Machine Learning Overview Series (3) - Regression Tree | Bangda Sun

Regression tree is one type of tree model, it applies to regression tasks, i.e. the regression version of CART (Classification And Regression Tree). It is trained by recursively splitting the sample and feature space, equivalent to fit the data with step functions, therefore it has no assumptions on data. It is also used as weak learner in Random Forest Regressor and GBDT (both classification and regression).

1. Introduction

Decision tree is a family of algorithm which are widely used in machine learning. It is not only an algorithm by itself, but also the basic unit of ensemble algorithms like random forest and boosting.

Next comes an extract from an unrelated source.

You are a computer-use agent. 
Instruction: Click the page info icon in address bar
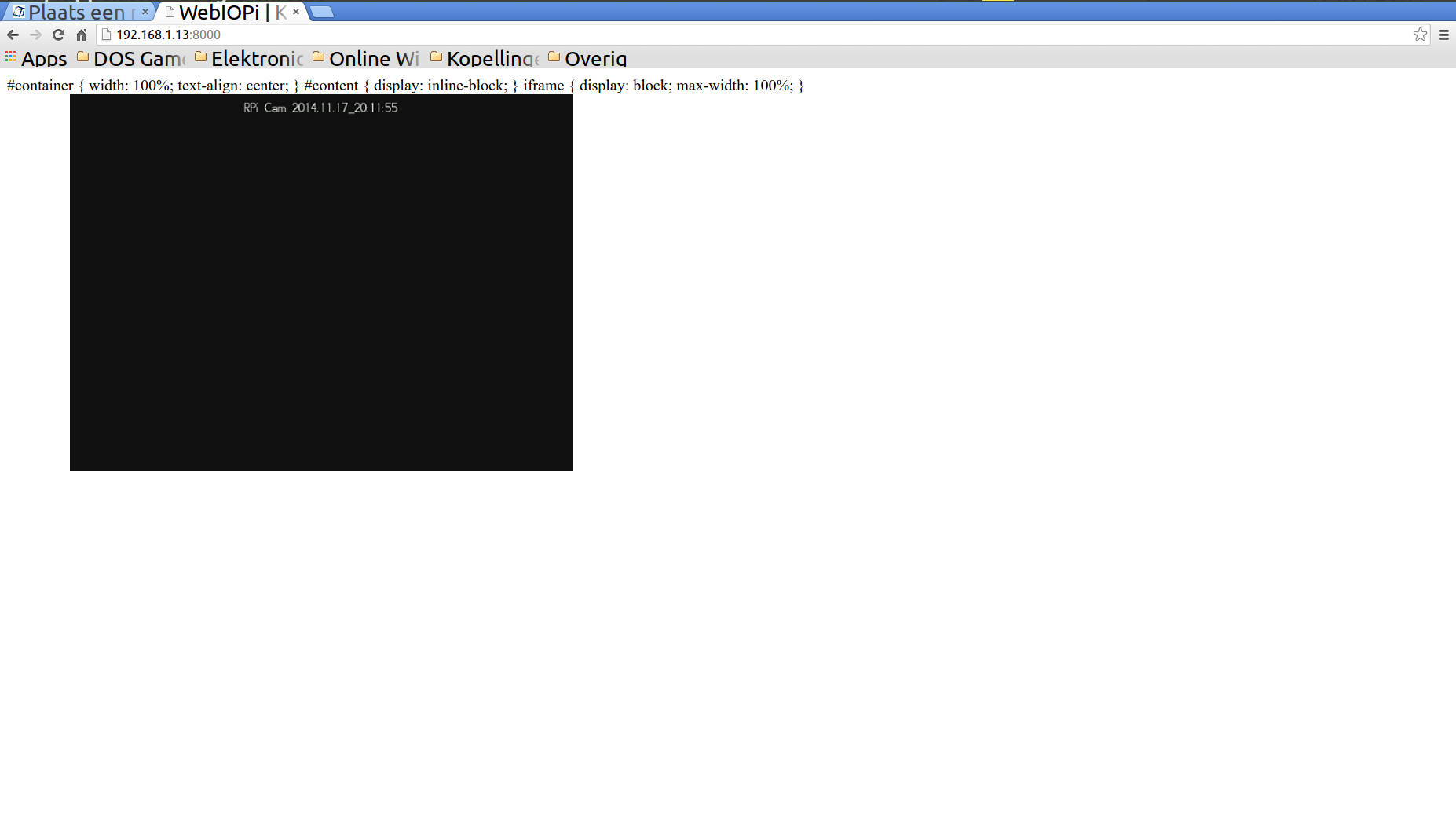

Decision tree is easy to interpret since it’s structure is similar to the decision process of human, and if you have data structures basis you’ll see that the structure is exactly binary tree. For example when the hiring manager is viewing resumes for applying data scientist position, the general procedure might be like this: If the applicants have related working experience? next, if the applicants’ skill sets match with the job description? next, if the applicants have degree in mathematics/statistics/computer science, so on so forth.

There are many decision tree algorithm, including:

ID3 (Iterative Dichotomiser 3)
C4.5 (successor of ID3)
CART (Classification And Regression Tree)

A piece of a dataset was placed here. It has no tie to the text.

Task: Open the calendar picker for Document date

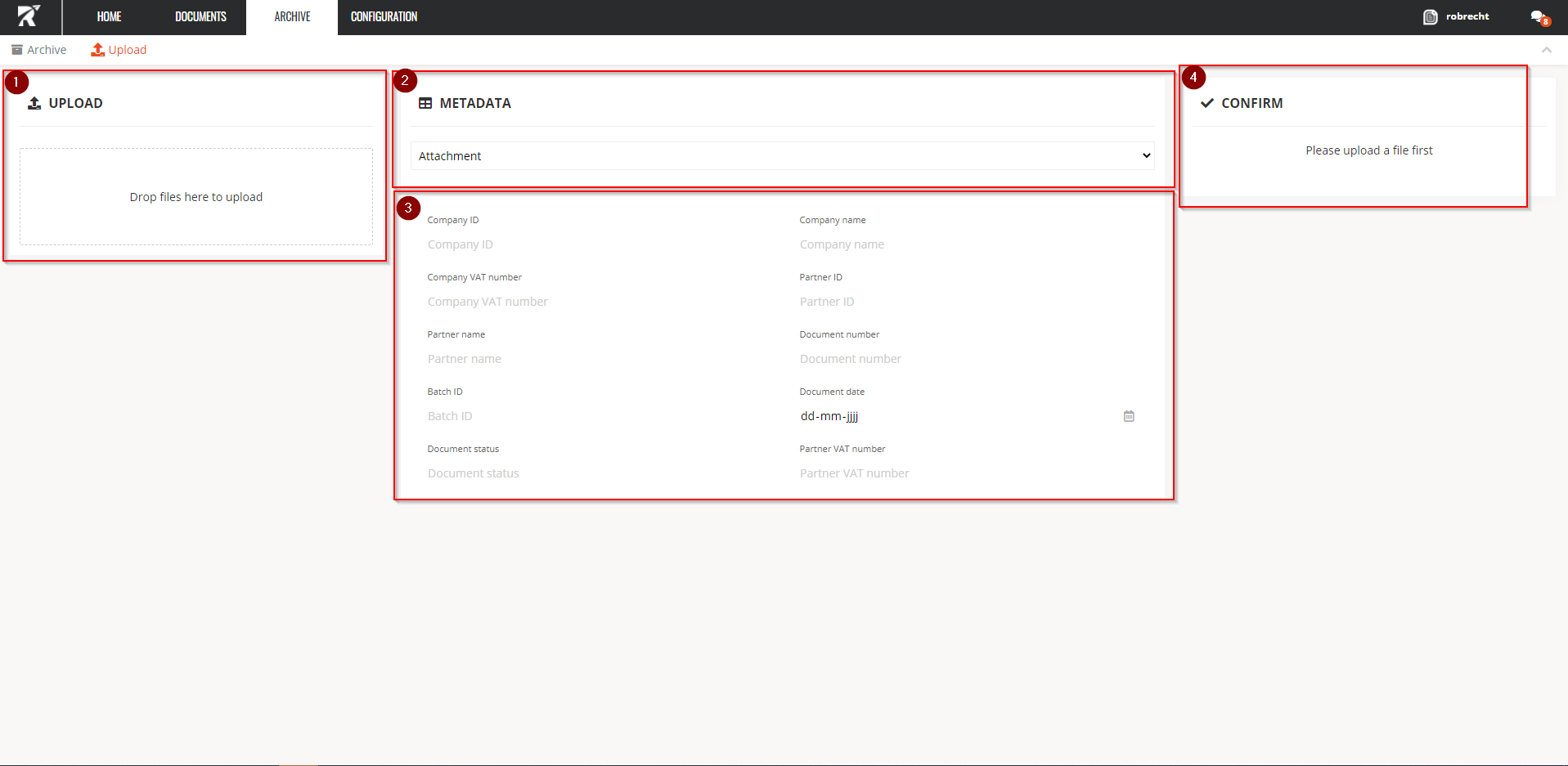Action: pyautogui.click(x=1129, y=416)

the differences are mainly about learning algorithm (such as loss function). CART can be used to tackle both classification and regression problems, they are non-parametric method since no assumptions are made on the data. In this post I will briefly go through the mechanism and implementation of regression tree.

2. Mathematical Basis

2.1 Basic Elements of Decision Tree

We first define several concepts for decision trees. A tree consists of nodes, leaves and the linkage among them (node to node, node to leaf). The top node is called root, and the last level of the tree would be leaves. In each node a decision is made based on one rule, expressed as \(\{X|X_{j}<s\}\), which means the data set will split into two parts (left child and right child from the view of tree), observations with \(j\) th feature less than \(s\) will go to left child node otherwise it will go to right child node. Then we do same manipulation on left child node and right child node.

The model predicts as

\[
\hat{f}(X) = \sum^{M}_{m=1}c_{m}\mathbb{I}\left(X\in R_{m}\right).
\]

If we’re minimizing squared loss, \(c_{m}\) is the mean of the target in region \(m\).

2.2. Split Finding

The key part of learning decision tree is split, i.e. find the value of a specific feature to divide the feature space into small blocks. Then we just go straightforward: we would like the split process (building process of the tree) could minimize error in prediction, equivalently we look for blocks sequence \(R_{1}, R_{2},\cdots, R_{n}\) that could minimize error.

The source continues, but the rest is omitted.